_Assignment_
Please return only the lines from the one with "Show help for" through the final line of the data, unchanged, with pictures omitted.

_Records from a collection_

╭──

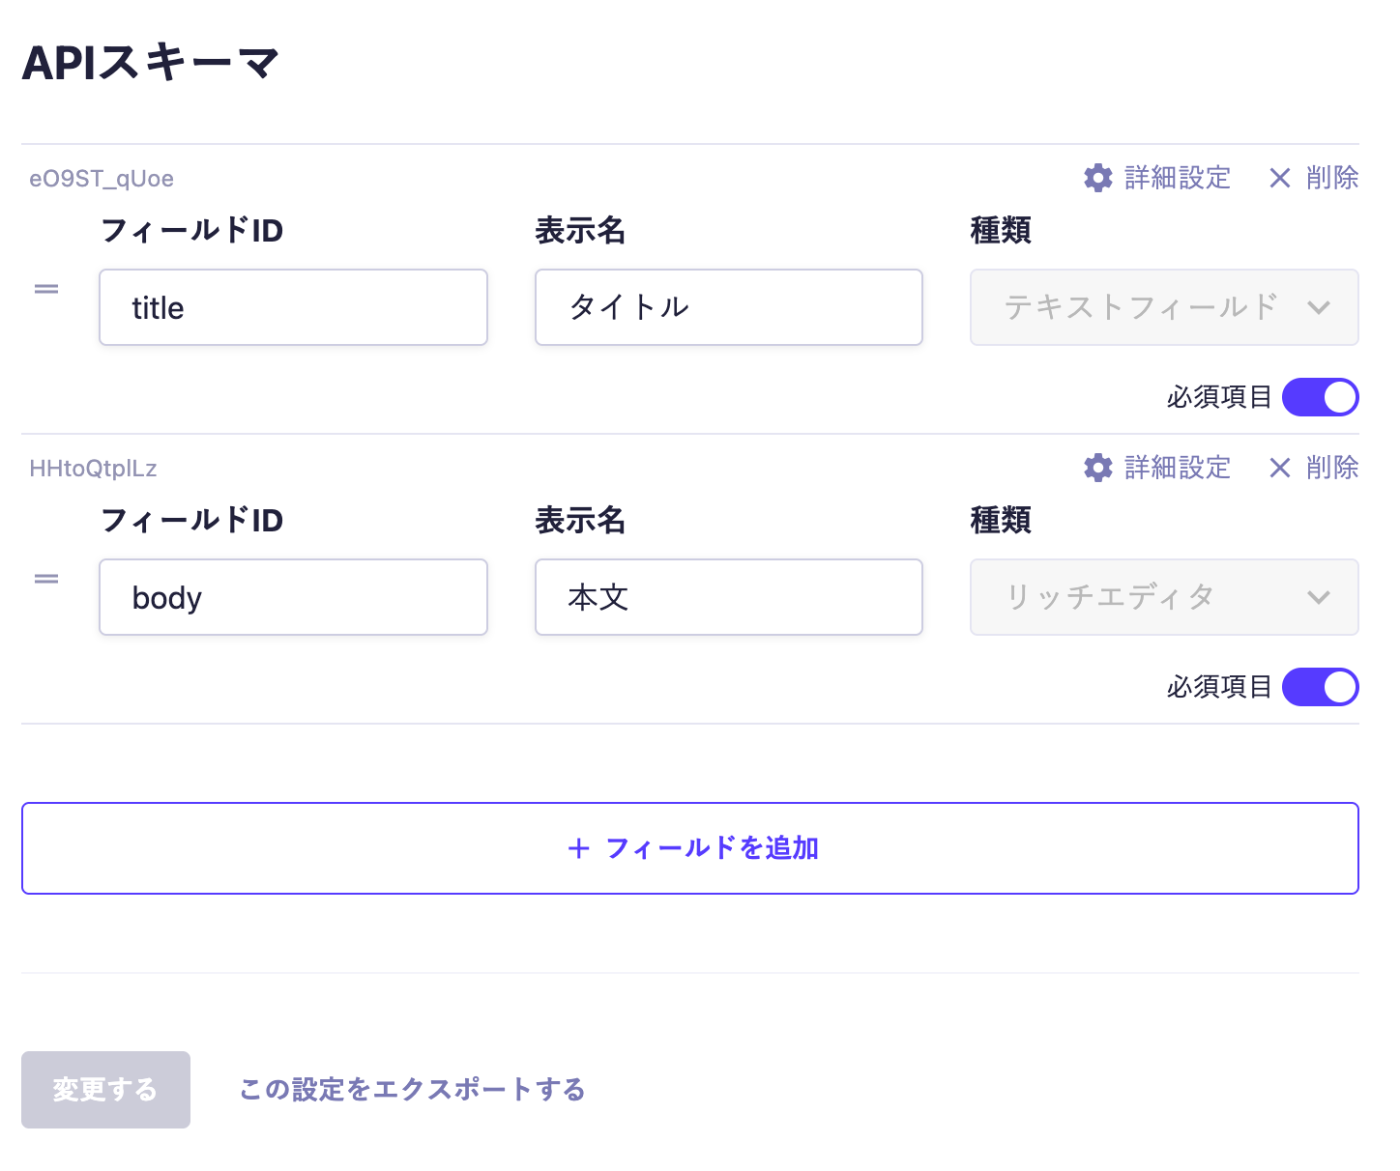
Task: Click the drag handle beside the body field
Action: point(46,578)

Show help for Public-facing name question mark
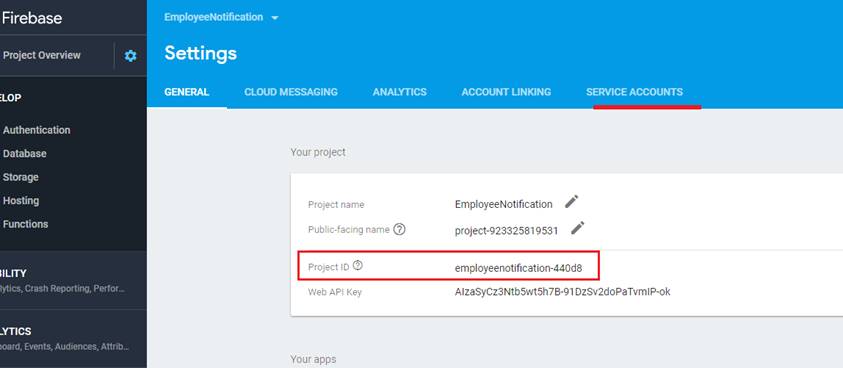tap(399, 230)
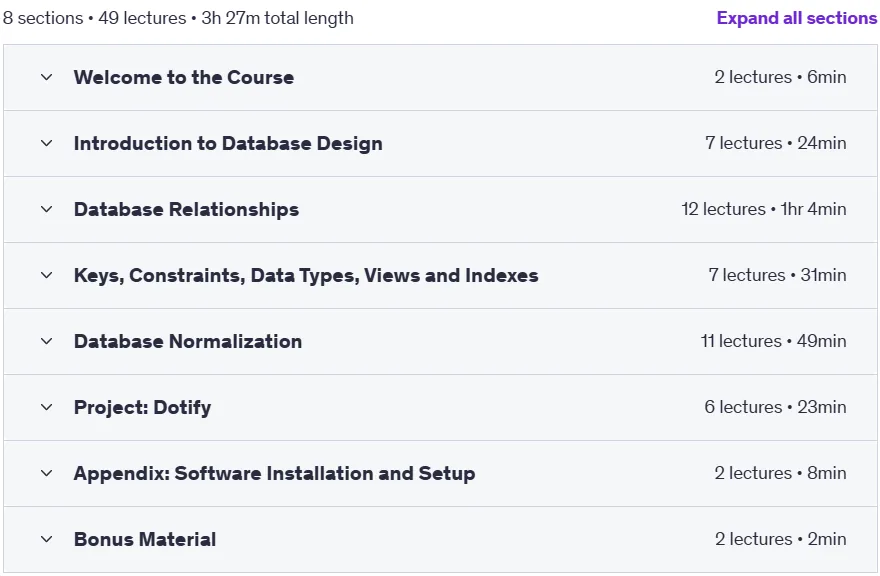
Task: Open the Bonus Material section title
Action: [x=145, y=540]
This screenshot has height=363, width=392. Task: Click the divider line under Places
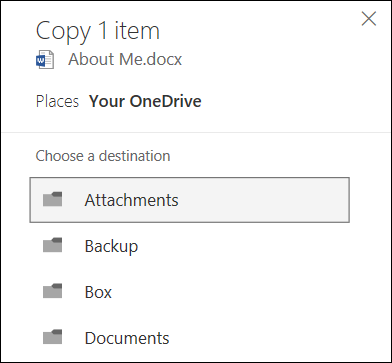point(196,132)
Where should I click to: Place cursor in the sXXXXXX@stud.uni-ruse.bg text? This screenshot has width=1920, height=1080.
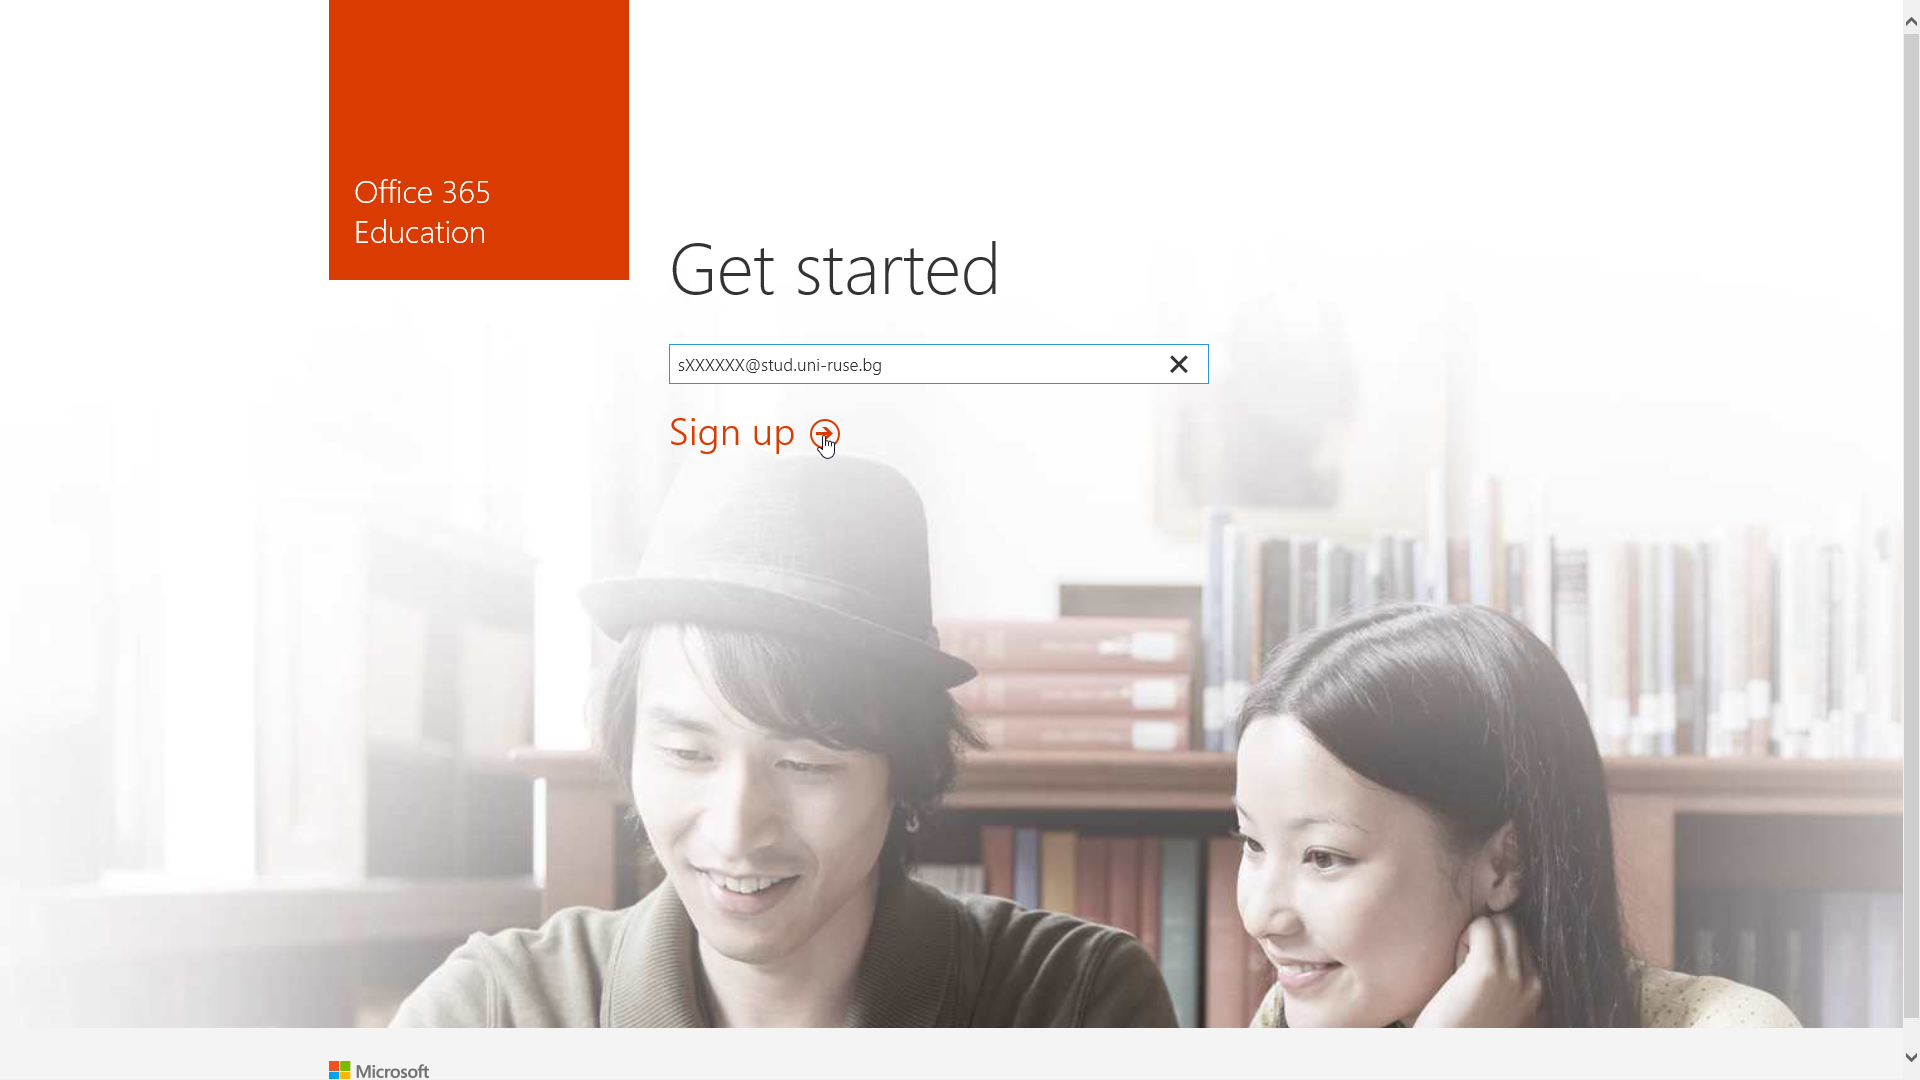point(780,365)
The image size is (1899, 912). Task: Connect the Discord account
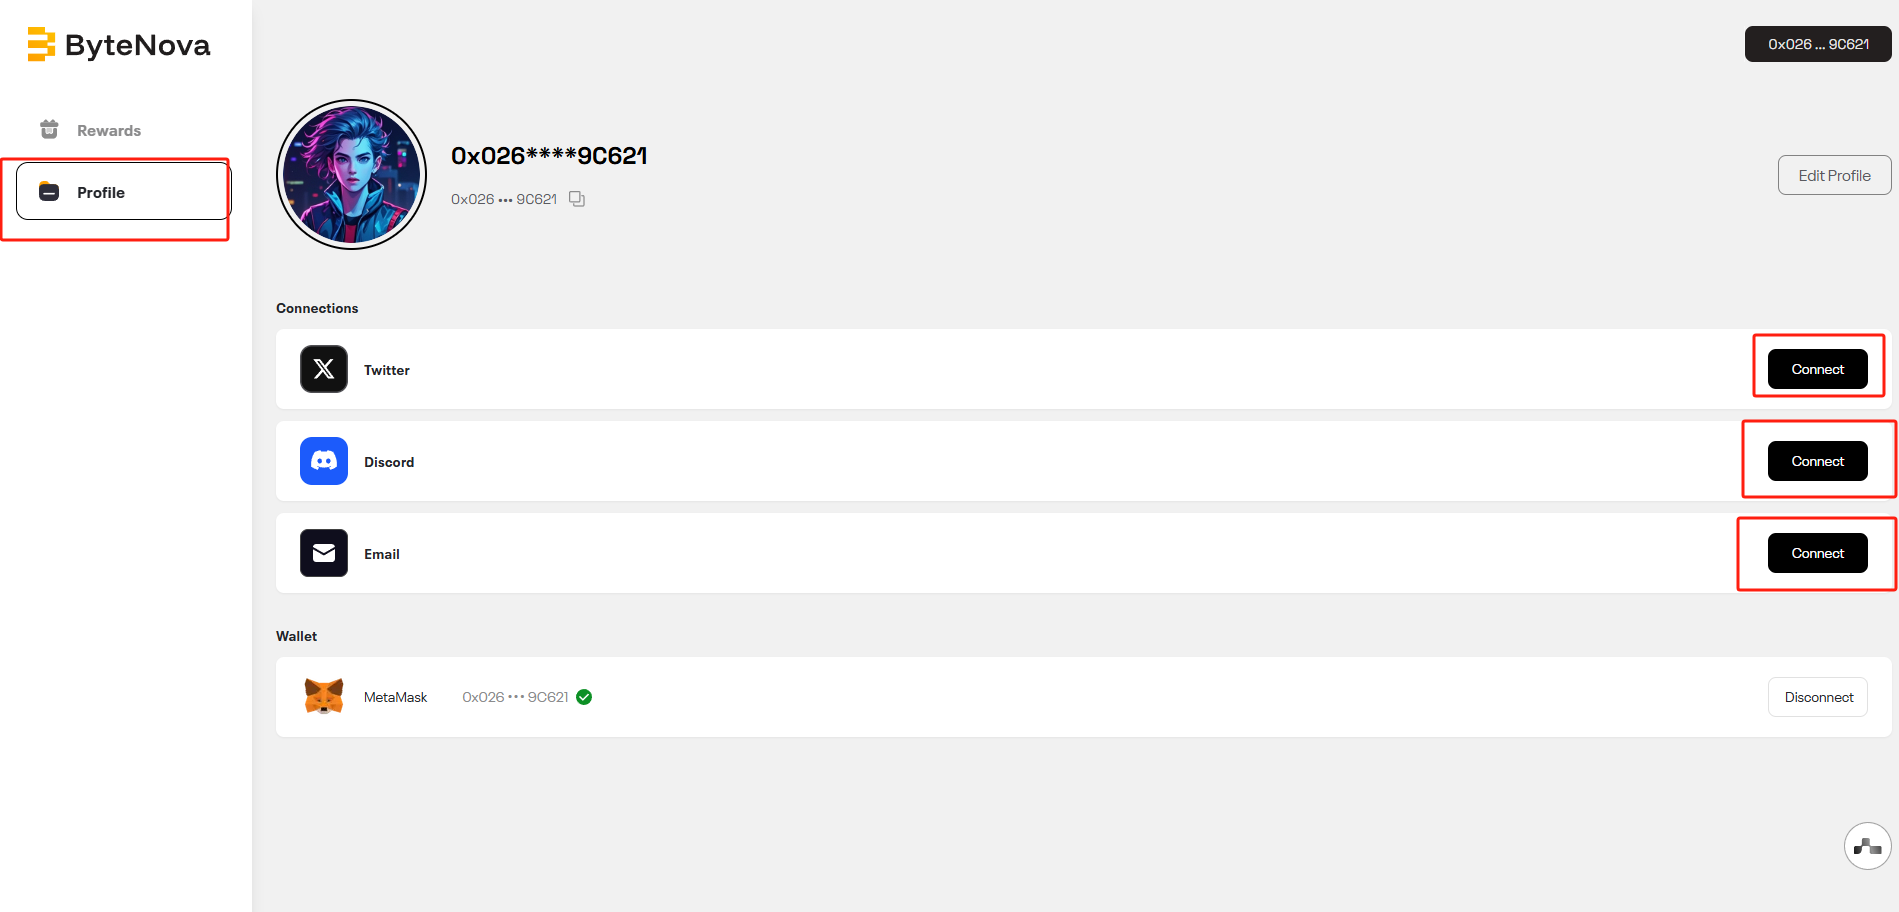[1817, 461]
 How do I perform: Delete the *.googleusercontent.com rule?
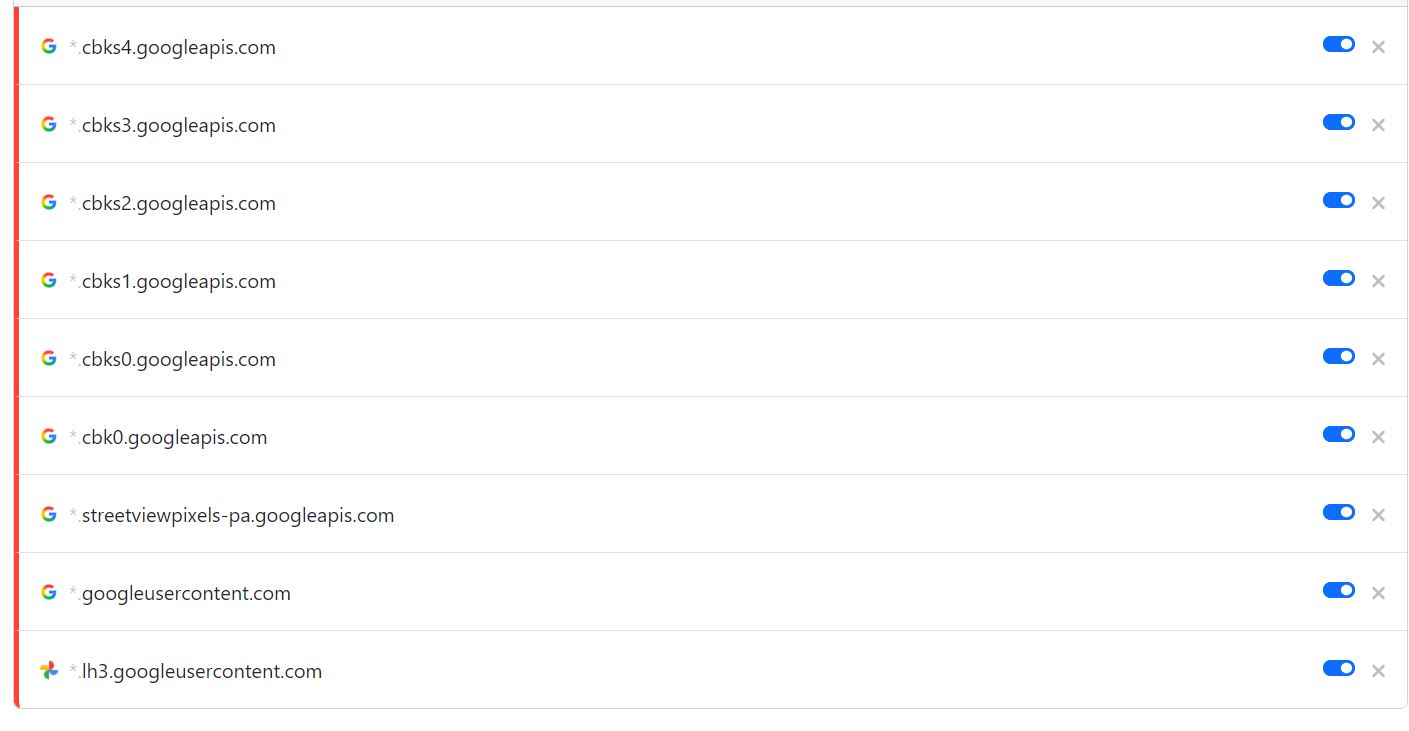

╰──

_Your response_
Show help for Public-facing name question mark
tap(399, 230)
Task: Open the Bonus Material section title
Action: [x=145, y=540]
This screenshot has height=363, width=392. Task: Click the divider line under Places
point(196,132)
Where should I click to: Place cursor in the sXXXXXX@stud.uni-ruse.bg text? This screenshot has width=1920, height=1080.
point(780,365)
The image size is (1899, 912). Task: Connect the Discord account
[1817, 461]
 How do I perform: Delete the *.googleusercontent.com rule?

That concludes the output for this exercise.